Once you've got slices thin enough to read the Sun-Times through, put them back in the roasting pan and gently bring it back up to temperature. And this is the most important part: you might as well have a dipped beef at this point in your multi-day journey.

Scoop the heated beef slices and gravy onto a warm French roll (325 degrees for 5 minutes will do it), add giardiniera if you please, and then it's time to dip. This is neither as dilettante-ish nor as sloppy as you think.

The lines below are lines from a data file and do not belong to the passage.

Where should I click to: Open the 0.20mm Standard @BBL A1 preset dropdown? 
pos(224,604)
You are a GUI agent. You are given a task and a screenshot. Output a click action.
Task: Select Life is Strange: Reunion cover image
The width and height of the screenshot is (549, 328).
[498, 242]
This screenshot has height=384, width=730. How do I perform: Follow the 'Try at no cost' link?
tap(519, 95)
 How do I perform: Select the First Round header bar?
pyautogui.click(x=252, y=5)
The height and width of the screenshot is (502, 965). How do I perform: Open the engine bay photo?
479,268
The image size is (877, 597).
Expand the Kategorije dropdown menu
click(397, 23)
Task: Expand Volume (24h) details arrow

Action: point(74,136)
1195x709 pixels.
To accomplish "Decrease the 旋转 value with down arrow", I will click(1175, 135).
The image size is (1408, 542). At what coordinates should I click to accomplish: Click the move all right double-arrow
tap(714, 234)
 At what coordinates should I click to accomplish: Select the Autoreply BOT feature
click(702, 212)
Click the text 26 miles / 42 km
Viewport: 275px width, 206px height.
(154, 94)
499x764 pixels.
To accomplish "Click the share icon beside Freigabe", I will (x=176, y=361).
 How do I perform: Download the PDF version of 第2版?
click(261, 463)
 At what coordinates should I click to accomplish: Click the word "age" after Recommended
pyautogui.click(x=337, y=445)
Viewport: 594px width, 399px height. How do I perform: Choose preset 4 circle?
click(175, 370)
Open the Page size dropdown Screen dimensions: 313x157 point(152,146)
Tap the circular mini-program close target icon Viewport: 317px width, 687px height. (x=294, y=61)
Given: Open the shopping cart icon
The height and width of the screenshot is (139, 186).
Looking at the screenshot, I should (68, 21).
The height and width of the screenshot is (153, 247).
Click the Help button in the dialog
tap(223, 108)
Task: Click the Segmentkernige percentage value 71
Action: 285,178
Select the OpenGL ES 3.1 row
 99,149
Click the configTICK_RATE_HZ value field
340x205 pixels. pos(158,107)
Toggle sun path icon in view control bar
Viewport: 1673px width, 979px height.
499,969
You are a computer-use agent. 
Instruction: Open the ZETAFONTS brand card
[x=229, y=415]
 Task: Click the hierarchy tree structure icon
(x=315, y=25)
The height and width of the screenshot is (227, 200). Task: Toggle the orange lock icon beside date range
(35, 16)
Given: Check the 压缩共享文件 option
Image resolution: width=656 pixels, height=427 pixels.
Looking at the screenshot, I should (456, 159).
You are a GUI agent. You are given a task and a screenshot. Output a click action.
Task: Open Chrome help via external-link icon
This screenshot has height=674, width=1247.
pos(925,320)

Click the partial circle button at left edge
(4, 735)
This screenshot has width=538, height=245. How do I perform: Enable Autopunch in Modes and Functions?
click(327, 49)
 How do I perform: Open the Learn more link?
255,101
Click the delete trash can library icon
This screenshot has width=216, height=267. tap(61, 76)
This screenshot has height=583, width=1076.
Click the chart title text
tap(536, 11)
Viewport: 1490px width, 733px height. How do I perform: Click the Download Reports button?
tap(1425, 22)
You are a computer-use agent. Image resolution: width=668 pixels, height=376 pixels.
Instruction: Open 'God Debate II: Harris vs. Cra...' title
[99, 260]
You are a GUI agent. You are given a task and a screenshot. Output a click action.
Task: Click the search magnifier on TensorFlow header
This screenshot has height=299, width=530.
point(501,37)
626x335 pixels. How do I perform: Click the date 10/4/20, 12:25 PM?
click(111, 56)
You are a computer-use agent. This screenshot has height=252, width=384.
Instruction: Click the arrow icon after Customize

First, prepare a sandwich-size-appropriate sheet of dry wax paper. Second, get a sheet of foil slightly larger and lay the paper over the shiny-side-up foil. Third, confidently grasp your assembled sandwich with tongs top/bottom, keeping all toppings secure as possible on its journey. Dunk bottom-side first for 1.5 seconds. Flip (confidently!) and dunk the top side for 1.5 seconds. Immediately bring it to the prepared sandwich wrap and roll up to get to perfect equilibrium. Give it a minute or so and you're good to go.

Unwap. Enjoy. Savor the taste of the world's most perfect sandwich while I get the subliminal satisfaction of you trying out a recipe that's very important to my family. It appeared in my own wedding cookbook over a decade later!

But right as you take that last, perfect bite, before you crumple up the foil and paper, be sure to stop and say to yourself, "Wow, this was quite involved." And maybe next time you, too, will point to the TV and voice an opinion that no one asked for.

*The author graciously thanks Michelle Riopel, Chris Mika, and the Elk Grove Village Public Library for the timely and helpful research assist.